(Data records)

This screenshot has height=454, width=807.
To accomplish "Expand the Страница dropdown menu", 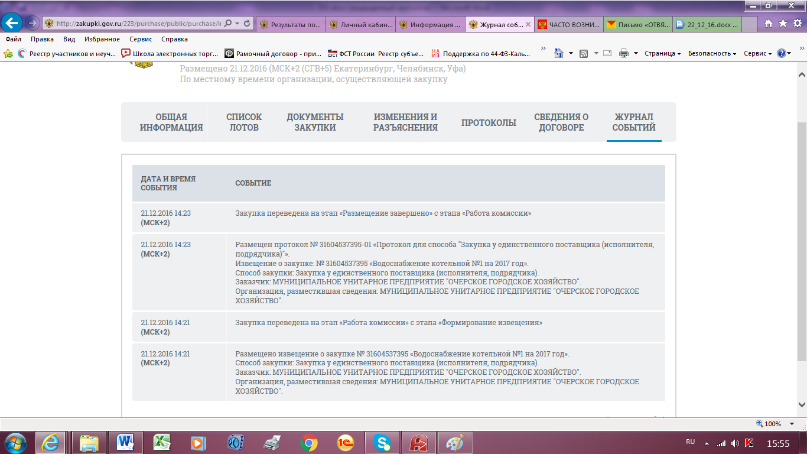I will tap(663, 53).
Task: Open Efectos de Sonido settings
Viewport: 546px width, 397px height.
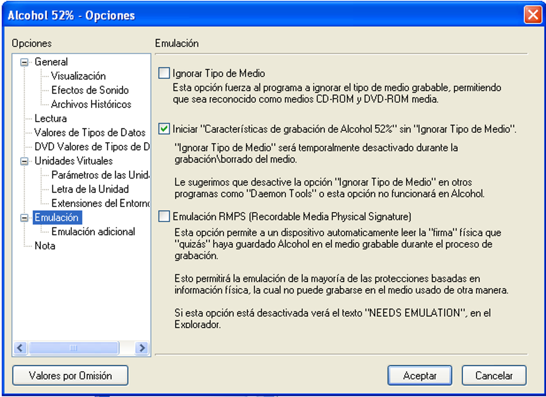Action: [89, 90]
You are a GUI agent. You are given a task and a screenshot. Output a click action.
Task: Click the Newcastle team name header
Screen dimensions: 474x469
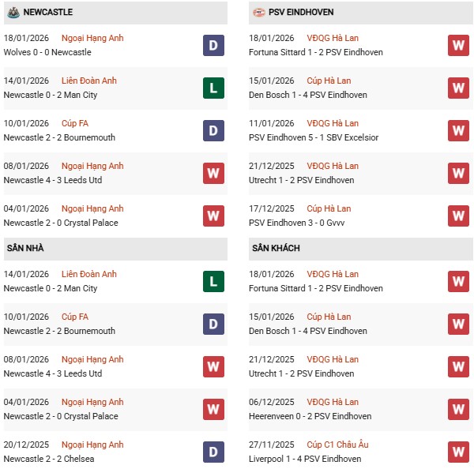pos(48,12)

==

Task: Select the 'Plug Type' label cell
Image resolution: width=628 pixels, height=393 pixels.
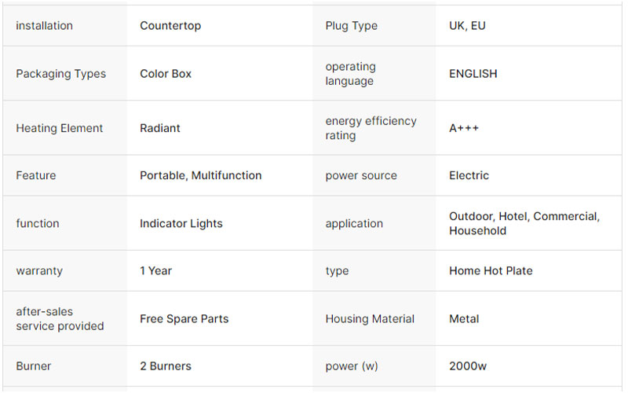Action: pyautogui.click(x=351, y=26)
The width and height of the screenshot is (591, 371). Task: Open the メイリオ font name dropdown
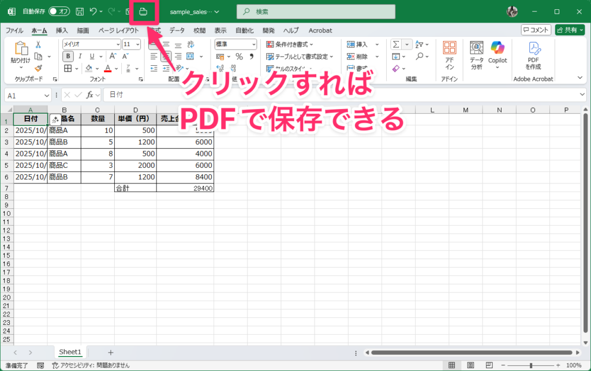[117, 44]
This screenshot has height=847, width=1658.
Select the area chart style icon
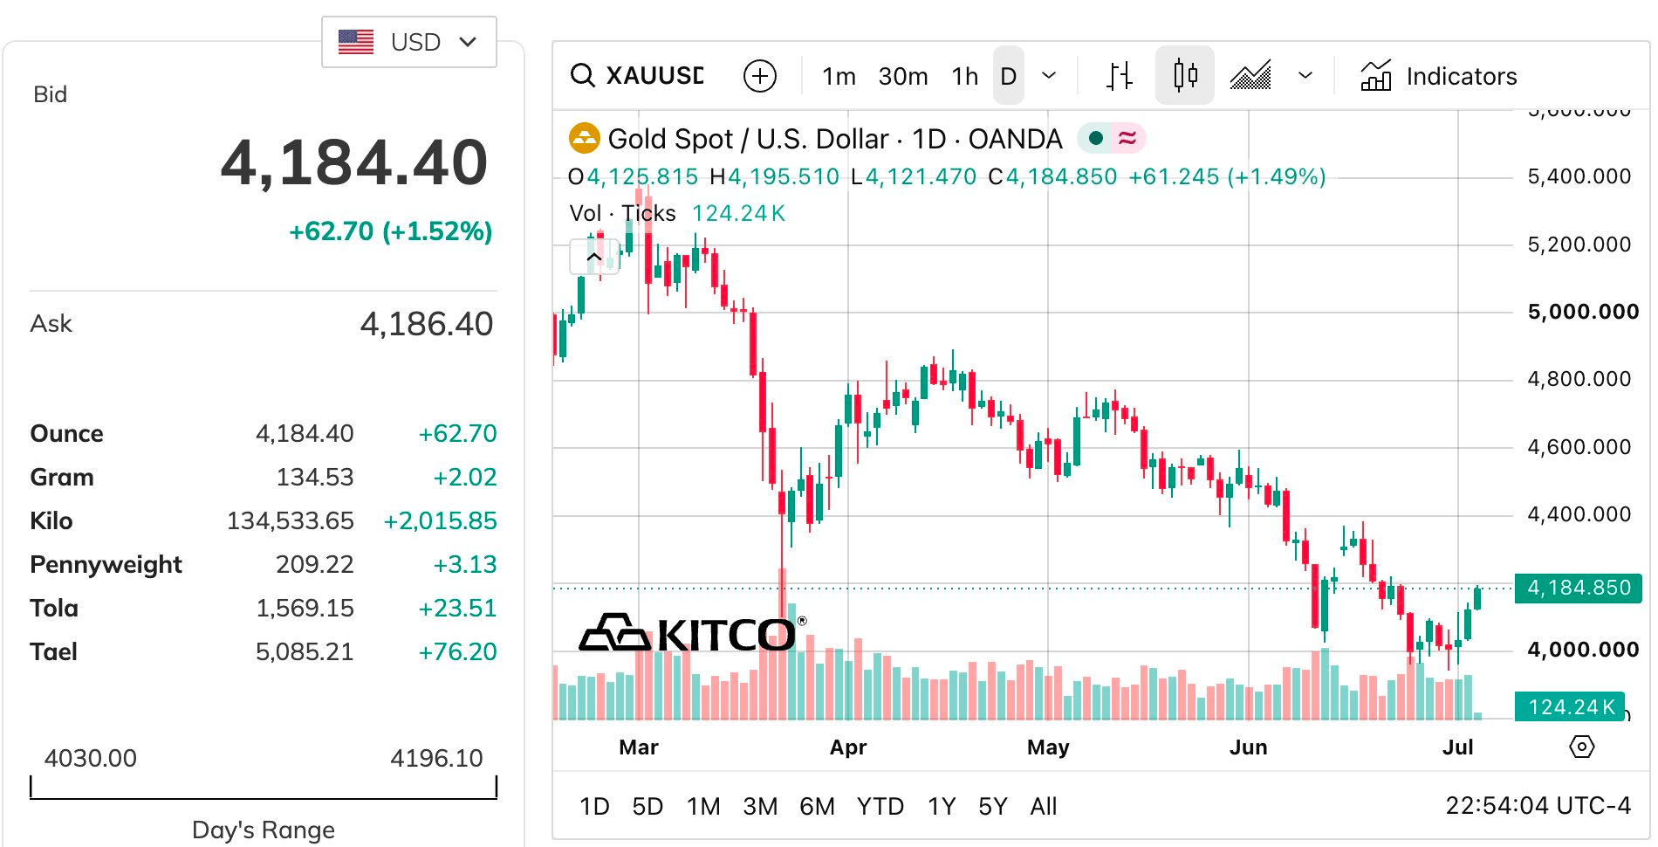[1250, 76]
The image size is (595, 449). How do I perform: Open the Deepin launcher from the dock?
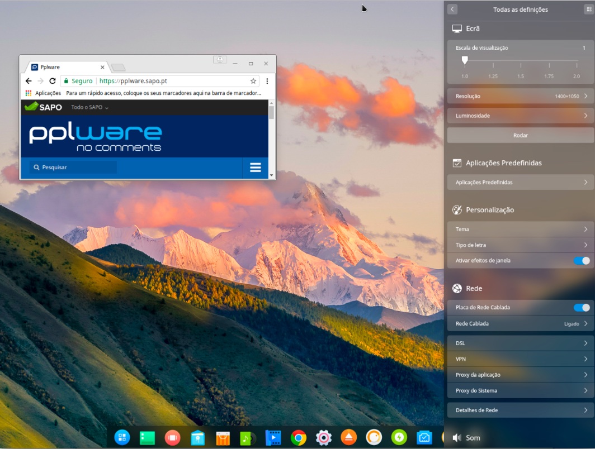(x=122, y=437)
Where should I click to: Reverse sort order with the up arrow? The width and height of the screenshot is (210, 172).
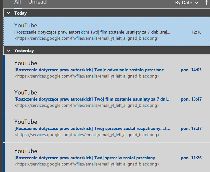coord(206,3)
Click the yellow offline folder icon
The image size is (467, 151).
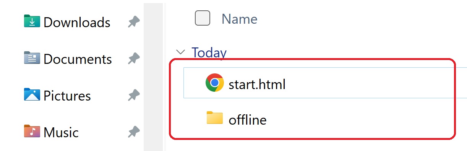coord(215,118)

## TO DO:
Go through the entries above and copy out every line that includes the word "This".

## WRITTEN REPLY:
This screenshot has height=454, width=807.
This screenshot has height=847, width=1658.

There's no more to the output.